Team members also considered whether CT scans could identify different nanoparticle densities—or even make use of Mossbauer probes.

In essence, these proposed imaging technologies would facilitate a level of analysis approaching in vivo cytology and provide an instant, accurate picture of what’s going on beneath the skin’s surface.

Then, that information could be included in detailed datasets about how different biomarkers—identified by different probes—correlate with treatment outcomes. Morphology, proteins, cell cycle alterations, apoptosis, immortality, location, and gene expression and sequence could all be monitored. Instead of two-dimensional datasets—like those considering drug dose and response—team members proposed including the above markers and additional variables like age, sex, time, treatment, genetic information, and environmental factors. This way, imaging could enable more tailored therapies, instead of the one-size-fits-all generic treatment blanket currently covering treatment options. Are we going to reach the level of personalized medicine? Maybe one day. But for now, more specificity would be a good start.

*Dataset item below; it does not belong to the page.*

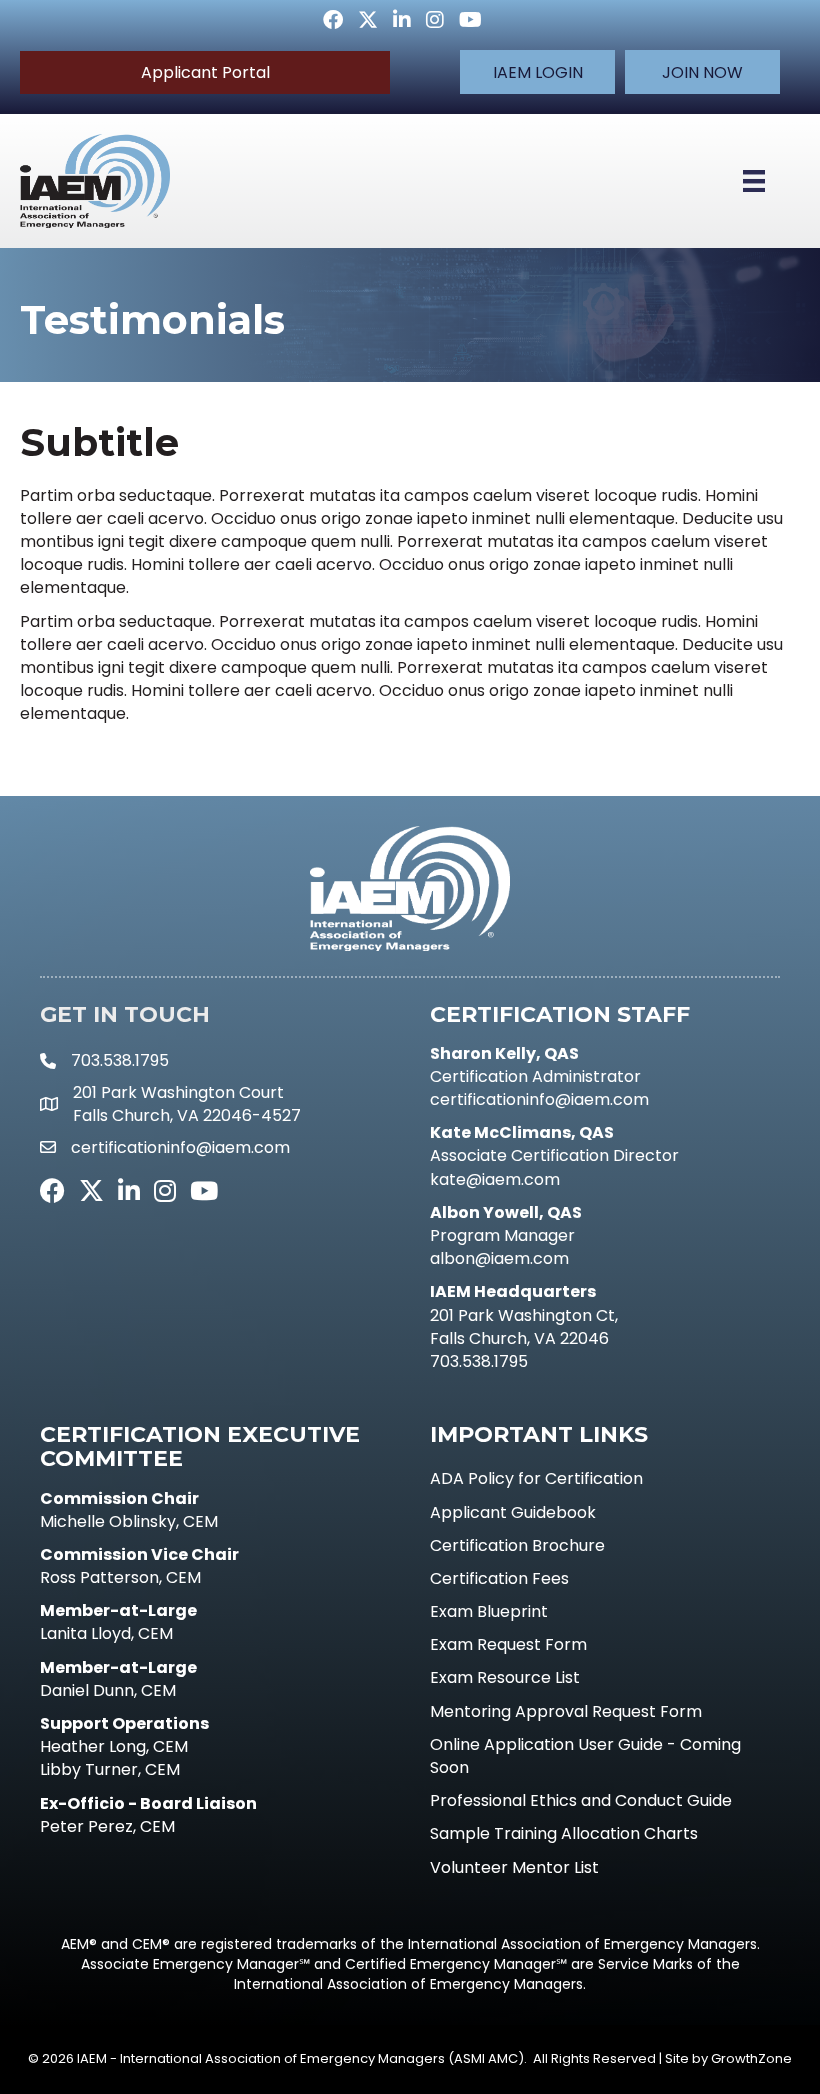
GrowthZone (751, 2058)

Post-treatment monitoring of metastatic potential could use noninvasive imaging systems that track labeled tumor cells, for example, before they begin cancerous regrowth. The group suggested that constant monitoring—on a detailed scale—is necessary for both the patient’s and the clinician’s peace of mind. New multimodal monitoring of blood vessels for metastatic tumor cells would offer a kind of constant vigilance that would be more reassuring and medically beneficial than the staggered, routine three- to six-month follow-ups made necessary by current limitations in finding tiny numbers of migrating cells.

In addition to simply creating technologies allowing multiple imaging modalities and the monitoring of specific biomarkers, team 7C considered the accessibility of such technologies.

Ideally, instruments would be small. Portable, even. And inexpensive.

Like the Star Trek tricorder, for example—a hand-held device used to scan the body and detect aberrations. What if something like that existed? Something not much larger than a cell phone, with an image screen, that could detect tumors on the spot? Instead of suspecting a tumor—and, in some cases, having no idea where it is—the “tricorder” could assist in determining location, cell type, and prognosis.

Team 7C agreed such a device would be ideal—and maybe even possible. But there are substantial technological hoops to jump through. And developing it would take time. At least 25 years. It’s not on the immediate horizon, but within the realm of possibility.

Post-treatment monitoring could be accomplished by equally non-invasive, portable devices: think cell phones, goggles, transcutaneous patches, and fingertip scans—like those used to measure blood oxygenation today. What if organs, tumors, or cells were labeled with a detectable marker, and a smart phone app could turn the phone into a detector? Post-treatment monitoring for tumor regrowth would be possible at home. And results could be text-messaged to a clinician.

Similarly, monitoring the blood for unwelcome travelers (metastatic cells) could be done by taking advantage of the eye’s or skin’s relative transparency. 3-D goggles could simultaneously scan retinal blood vessels and provide an exciting cinematic experience (Star Trek in 3-D?). A transcutaneous patch or fingertip scanner could be worn overnight and provide data in the morning about whether anything unwanted is running around in the blood. And, in theory, these types of remote monitoring instruments might be possible in about a decade.

Every journalist is familiar with the inverted pyramid—and team 7C is, too. In fact, so are most conference attendees. While giving the team’s preliminary report, Andrew Tsourkas pointed to an inverted pyramid—it held broad symptoms of cancerous lesions on top, and drilled down to molecular specifics at its point. The point was to represent new ways of

thinking about disease diagnosis and treatment and blurring the lines generally separating levels of disease characterization. Alas, Andrew was accused of not knowing what a pyramid looks like, as the one the group developed was situated on its head.

But team 7C was ready to defend itself: “Building a pyramid right is easy. Building it upside down is impossible. Do the impossible,” they said. “Think big.”